"And you revenged yourself?"
"I have bided my time, Baron; every knot comes to the comb, they say."
"Did they all come?"
"Sooner or later, all, to the very last; some of my enemies even rotted in the mines of Siberia——"
The Baron shivered, thinking of his father.
"Others——" The Countess, for a moment, seemed to be thinking of the past.
"Well?"
"But it is my own story I am telling you, not theirs. Count Yarnova and I reached Paris almost at the same time. On my arrival, I presented myself at the Russian Embassy. As the Ambassadress happened to be looking for a companion or reader, the place was offered to me; I accepted it most willingly. A few days afterwards, I was informed by the gipsy, that the Count was to call on the Ambassadress the next day. I remembered the prediction; I did my best to bring it about. The room was exactly like the one described by my friend the gipsy; the furniture was gilt, the walls were covered over with old damask; as the Ambassadress was fond of flowers, the room looked like a hot-house. I had put on the same white dress in which he had already seen me three times, and knowing the very moment the Count would come, I spoke of Russian peasant songs; I mentioned the one I was to sing, and being requested to sing it, I did so. Before I ended it, the door was opened and Count Yarnova was announced.

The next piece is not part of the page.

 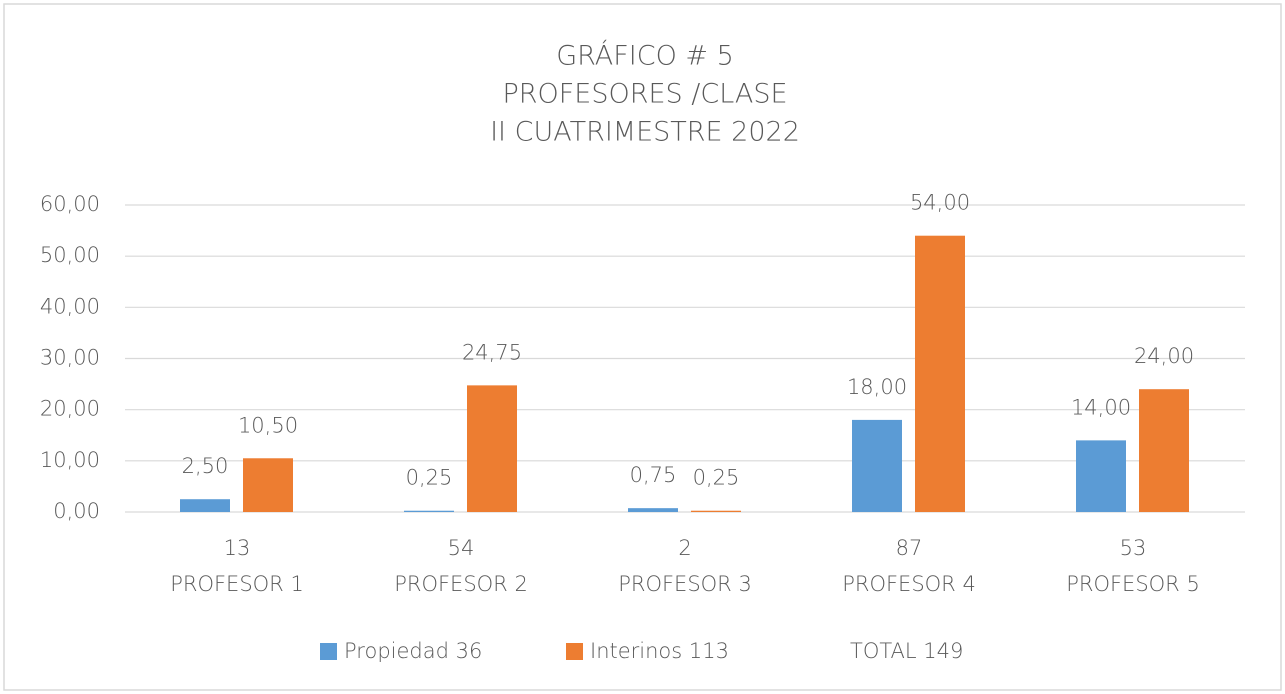 What do you see at coordinates (684, 548) in the screenshot?
I see `x-tick-label: 2` at bounding box center [684, 548].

"I do not know whether his could be called love at first sight, but surely everybody in the room thought that his sudden passion for me had almost deprived him of his reason.
"The Count called on the morrow, and asked if I could receive him; I did so, and he at once confessed his love for me. He told me that although he was old enough to be my father, still, he felt sure I should in time be fond of him, for marriages being made in heaven, I was ordained to be his wife.